A side-by-side ATV travels a trail at Brimstone during the 2016 White Knuckle Event.

NASHVILLE — A piece of legislation currently before the Tennessee General Assembly would assess a $10 fee for riders at Brimstone or North Cumberland Wildlife Management Area during event weekends.

However, state Sen. Ken Yager, R-Kingston, the bill's sponsor, said the language in the legislation was unintendedly broadened and will be amended before final consideration.

As written, Senate Bill 812 — the companion bill of which is sponsored in the House by Rep. Kelly Keisling, R-Byrdstown — would assess a $10 fee for non-residents of Scott County who operate off-highway vehicles on recreational trails, public or private, during event periods.

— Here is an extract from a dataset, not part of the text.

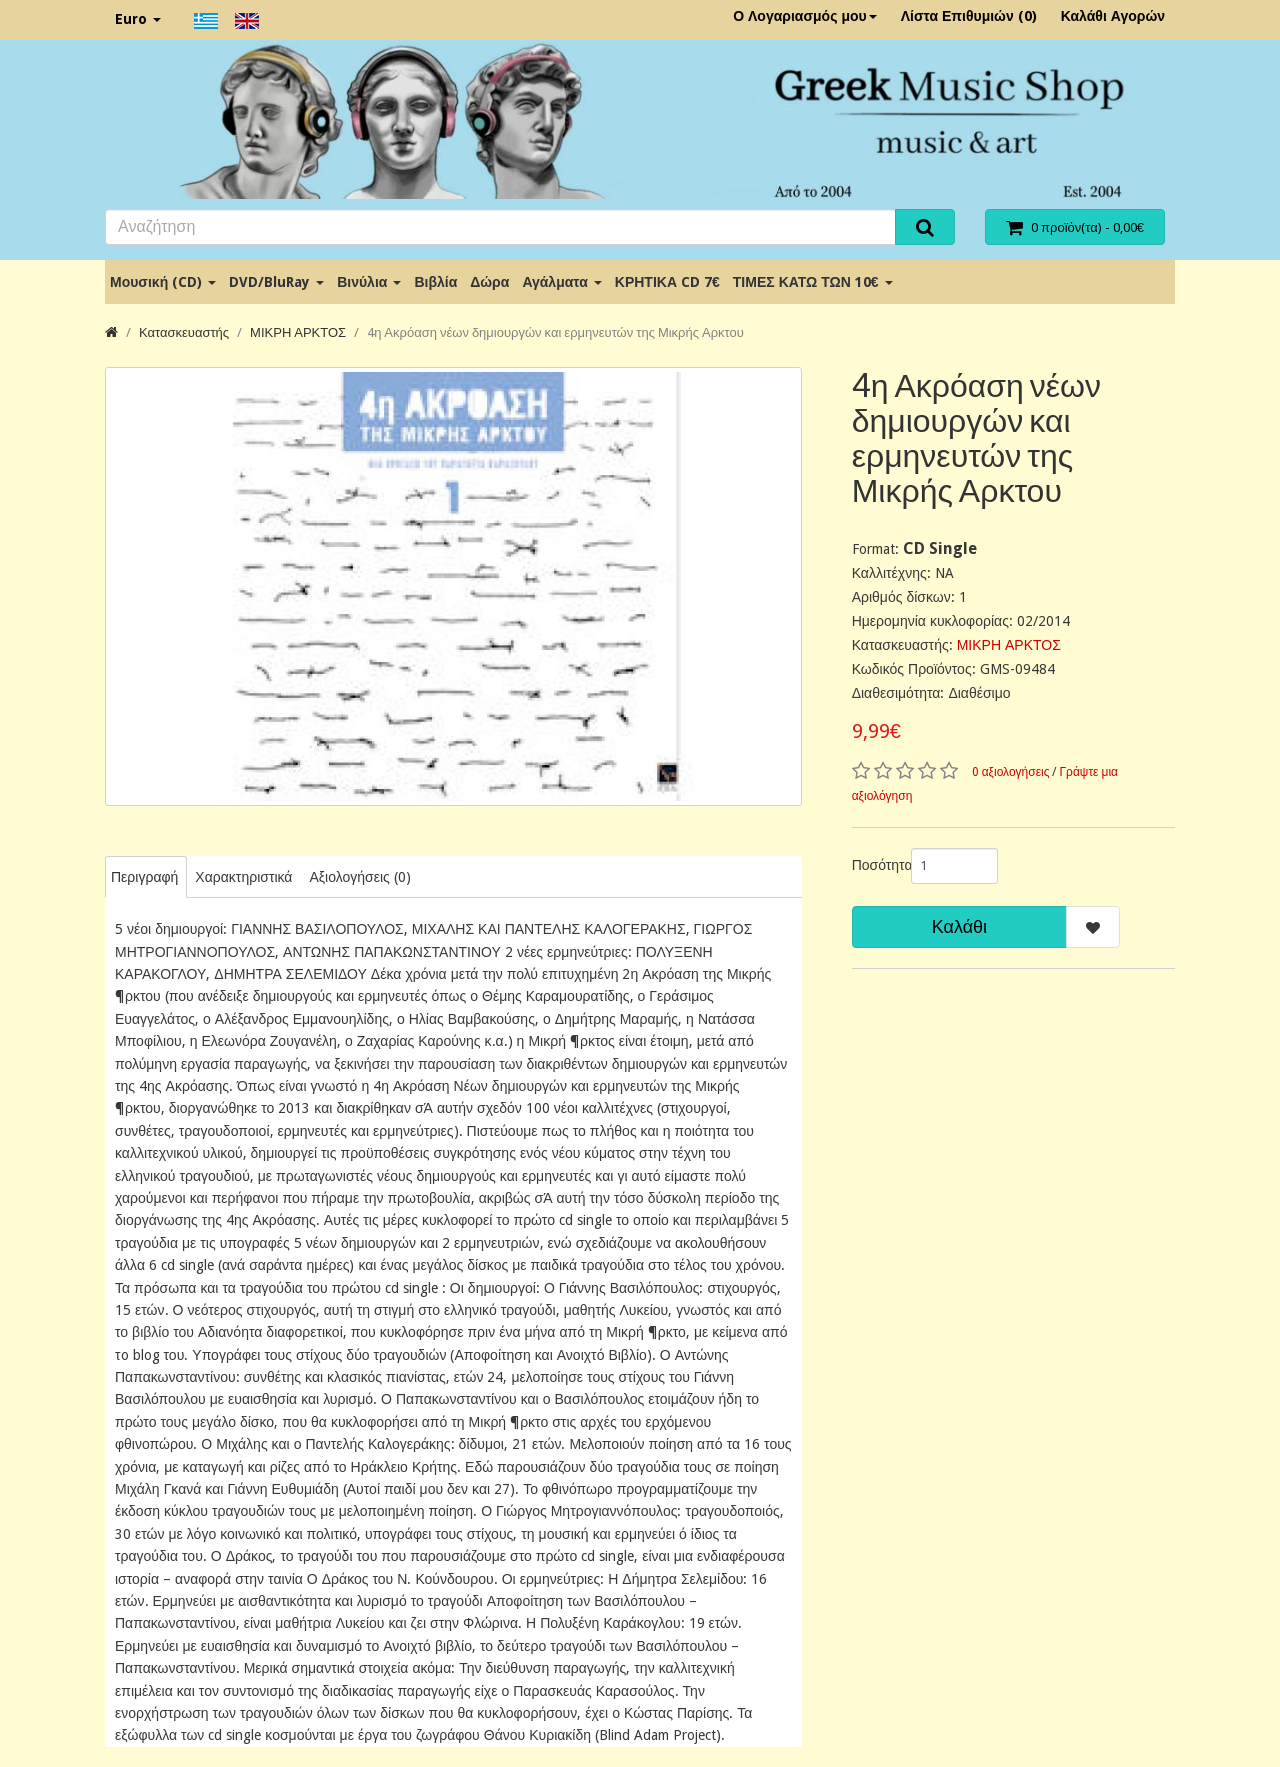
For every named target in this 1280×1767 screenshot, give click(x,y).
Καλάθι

Local residents would be assessed a $4 fee.

An event period is defined as a scheduled happening that will attract 5,000 or more people over a seven-day period.

The bill is the result of a resolution passed by Scott County Commission requesting the state amend a recent law to impose an additional fee on ATV registrations.

That law, which took effect Jan. 1, allows side-by-side ATVs to be operated on any public road, with the exception of state or federal highways, with a registration that can be purchased from the state. Scott County has argued that because most of the registration fee is collected by the state, with only a small administrative fee returned to local government, the state should allow for an additional fee to be charged for ATVs that are registered in Scott County. Proponents of the amended law on County Commission have argued that the local-option fee would help offset costs incurred by Scott County during event weekends hosted by Brimstone and Trails End Campground.

County Commission originally considered asking for a private act that would apply only to Scott County. After much discussion, including conversations with the county's delegation in the state legislature, commissioners opted to approve a resolution seeking an amendment to the general law.

The result of that resolution, Senate Bill 812, refers to Scott County as the "Adventure Tourism Capital of Tennessee," and states that recent large, off-highway vehicle events have attracted thousands of people to the county. Because those events have "placed an increased burden on the county government to provide emergency services, including law enforcement, first aid, and ambulance services, all of which are disproportionate to the ordinary needs of local communities within Scott County," the bill reads, and because the activities have also resulted in an increased burden on the local road department for road maintenance, the bill seeks a temporary permit fee for each off-highway vehicle "operated on any private or public recreational trail or area as part of a large event."

The cost would be $10 for non-residents and $4 for local residents. The legislation would require 50 percent of the proceeds from the temporary permit fee to be collected by the county for emergency services, with the other 50 percent designated for other expenses incurred by the county as a result of the ATV events.

While the legislation is specific to Scott County, its language is specifically worded to further restrict it to just Scott County. As written, it would apply only to counties having a population of 22,000 to 22,245 as of the 2010 federal census or any subsequent census. Scott County's population as of the 2010 census was 22,240.

As written, the legislation would charge a $10 permit fee for any ATV riding on trails that are maintained by Brimstone during events such as its upcoming White Knuckle Event on Memorial Day weekend, although the potential new law would not apply to the 2017 White Knuckle Event because it would not take effect until July 1.

In discussions prior to passing the resolution seeking an amendment to the state law, Scott County Commission did not discuss an additional fee for ATVs being operated on recreational trails. Contacted by the Independent Herald Wednesday, Yager said the bill was unintentionally broadened beyond the intent of Scott County when it was written by the Senate's legal staff. Those staffers are responsible for authoring legislation on behalf of the Senate members.

Yager added that the bill will be amended. He said he had been in contact with Scott County attorney John Beaty, and that the amended version of the legislation would reflect the intent of County Commission's original resolution.

The legislation was deferred in the Senate's Transportation and Safety Committee earlier this week, and has been scheduled to be heard on Monday. The House version of the legislation has been placed on the calendar of the House Transportation Subcommittee for Wednesday, March 22. Yager said further action will be postponed until the bill is amended.